Start of Block

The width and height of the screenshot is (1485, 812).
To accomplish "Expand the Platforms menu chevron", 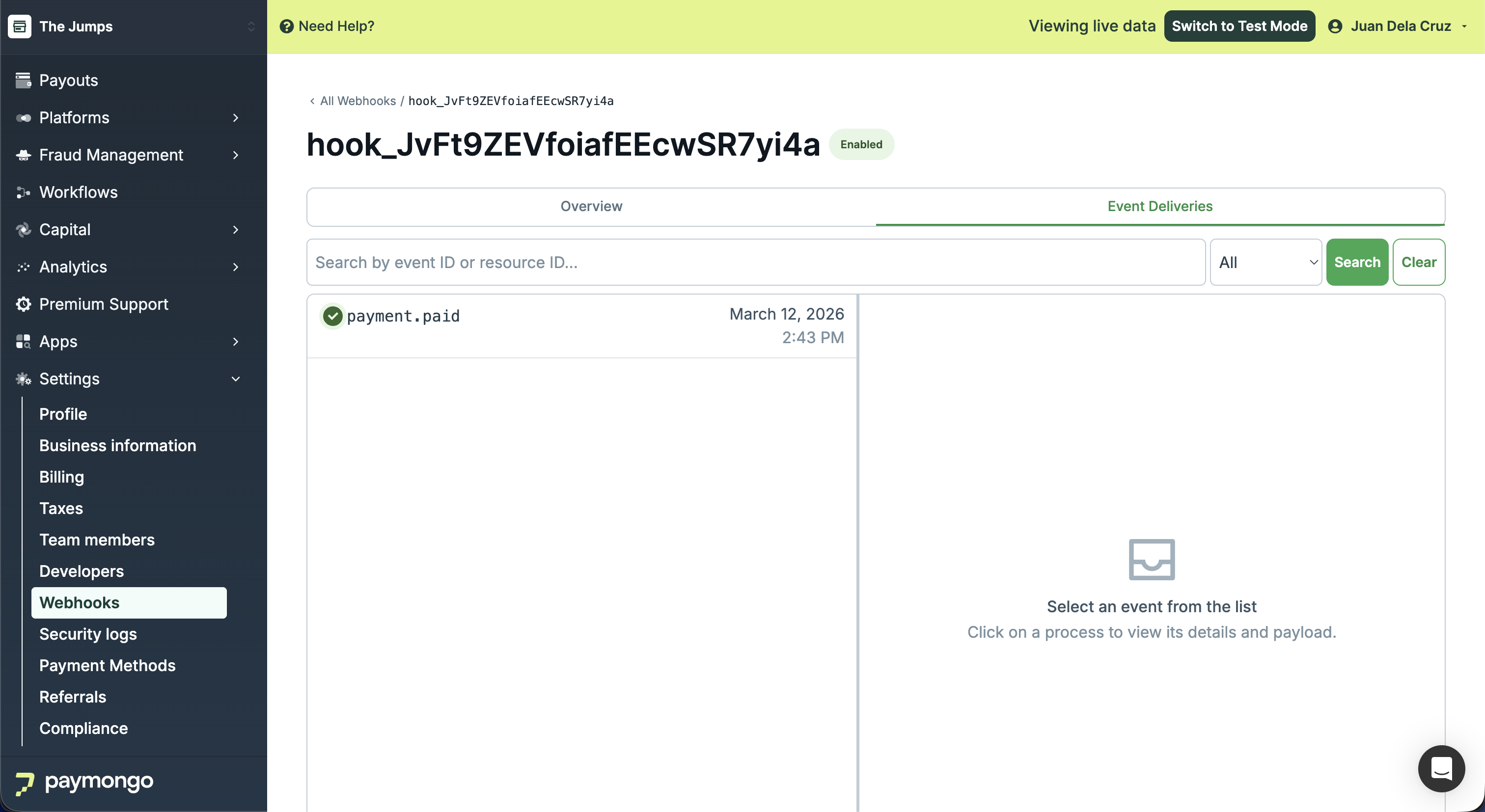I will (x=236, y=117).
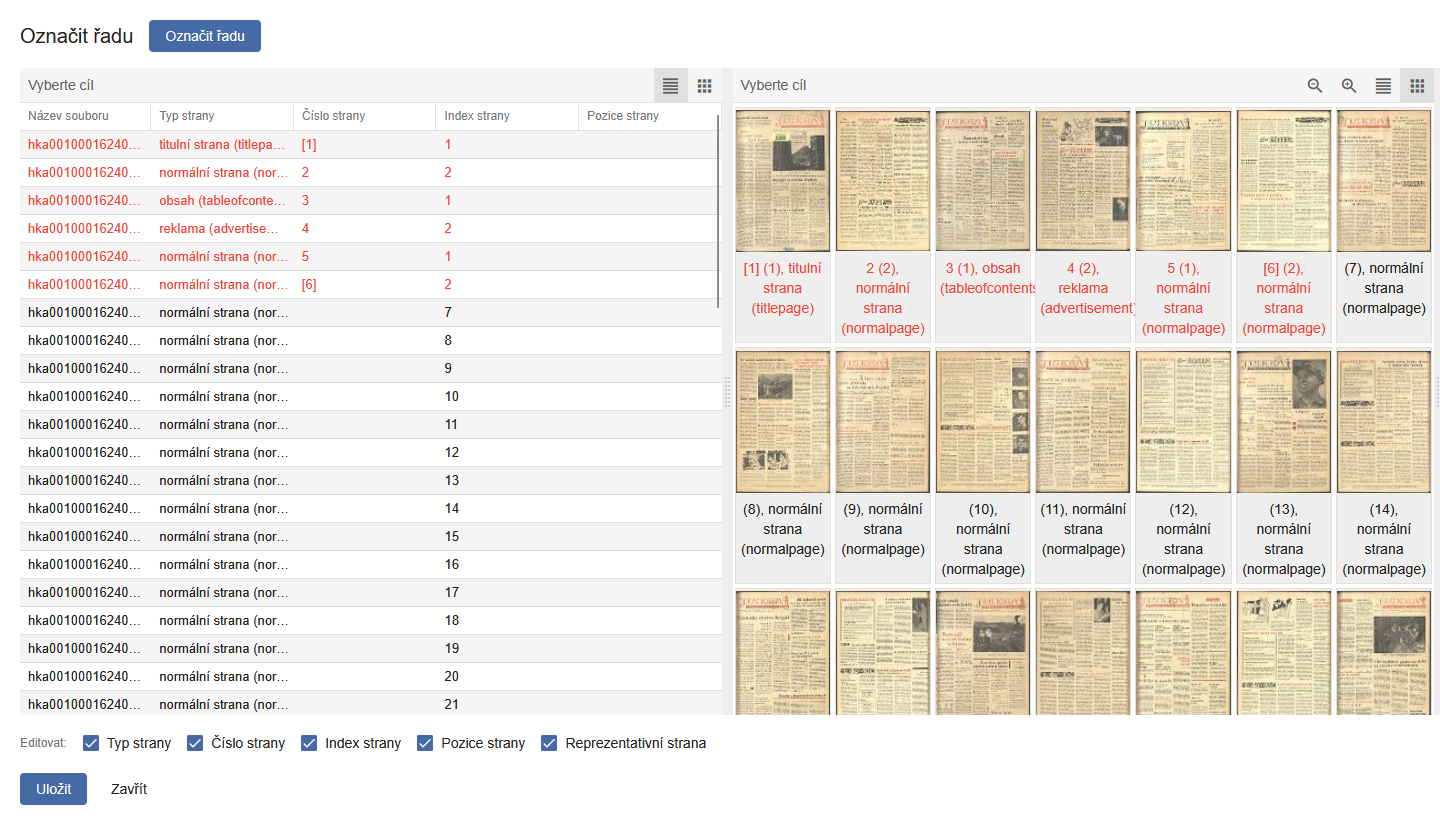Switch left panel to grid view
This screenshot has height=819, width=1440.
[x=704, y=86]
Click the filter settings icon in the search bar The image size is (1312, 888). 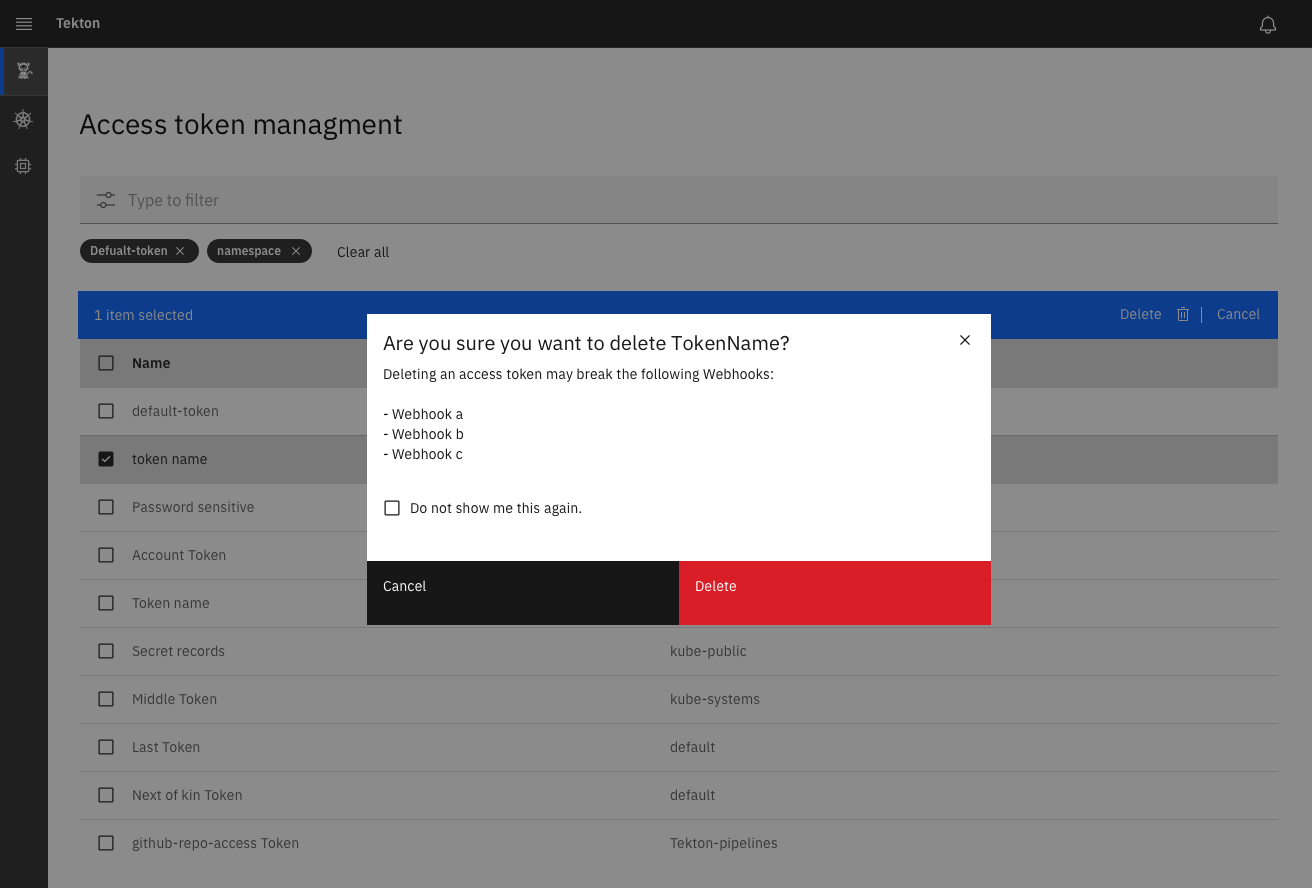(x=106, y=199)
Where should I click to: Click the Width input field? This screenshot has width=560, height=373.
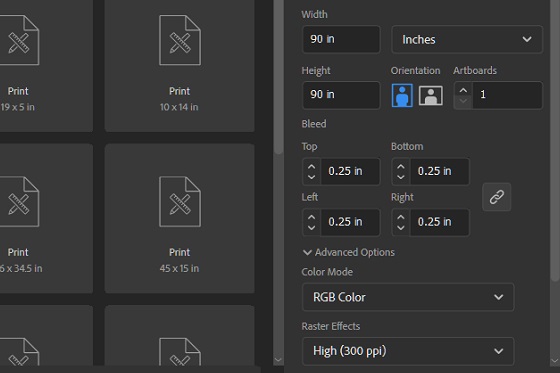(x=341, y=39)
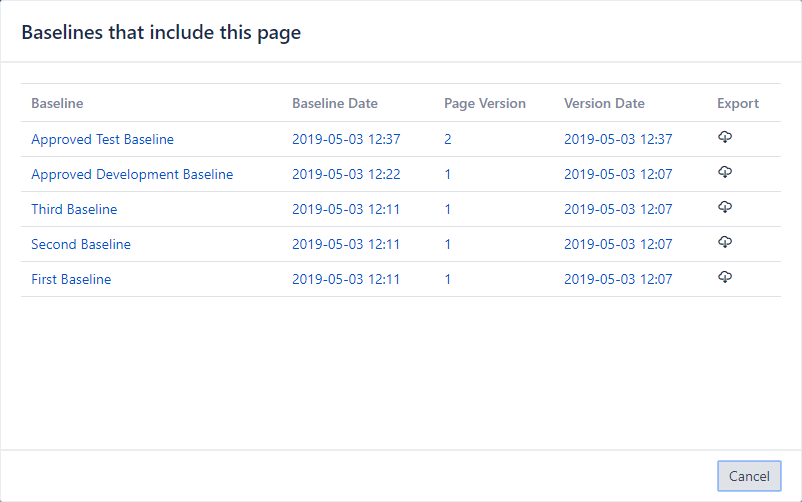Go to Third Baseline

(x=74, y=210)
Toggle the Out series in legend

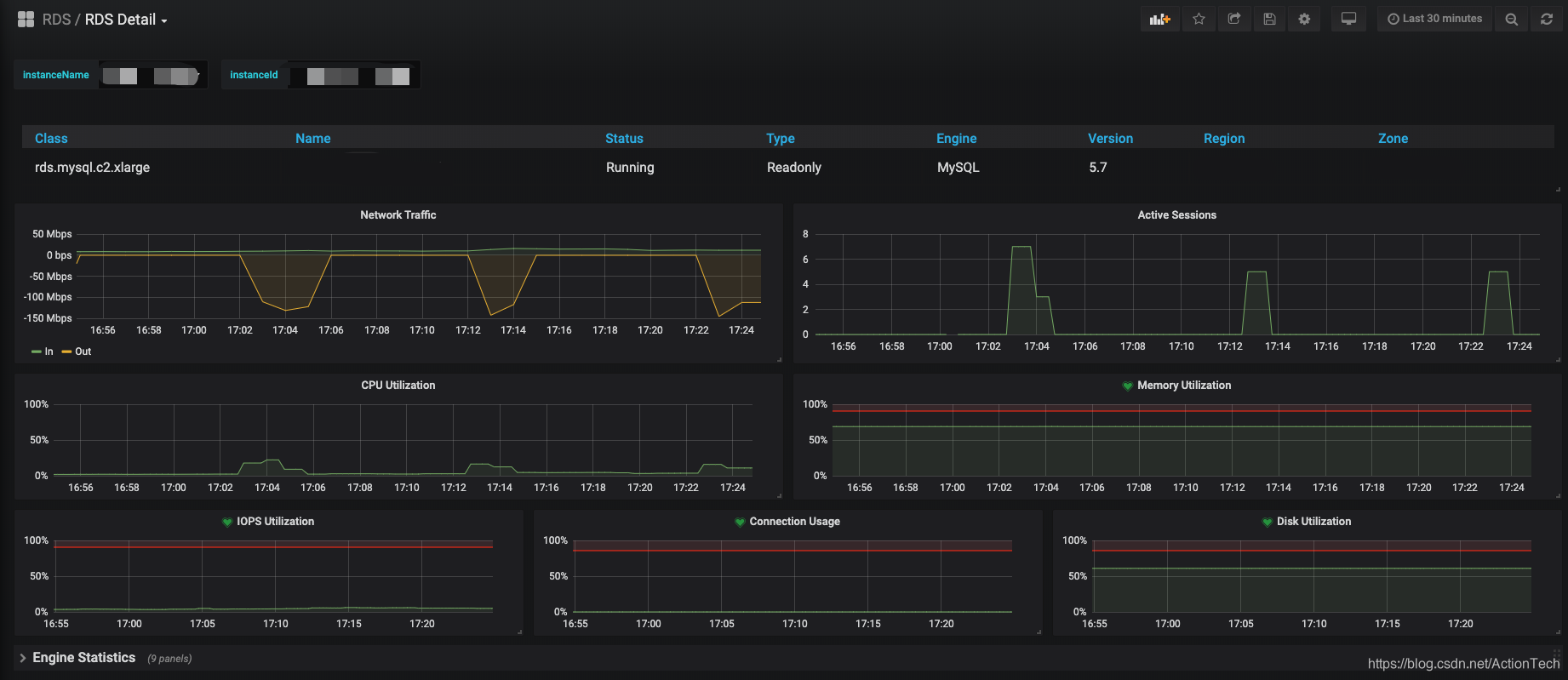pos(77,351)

End of Block

- Problem statement
When the line containing "Where should I" is reached, write out that line and each one after it exactly, ending with the last line of the records; pictures are not copied.

- Solution to this task
Where should I click to: Click the Width input field? This screenshot has width=560, height=373.
(x=341, y=39)
Go to Third Baseline

(x=74, y=210)
Toggle the Out series in legend

pos(77,351)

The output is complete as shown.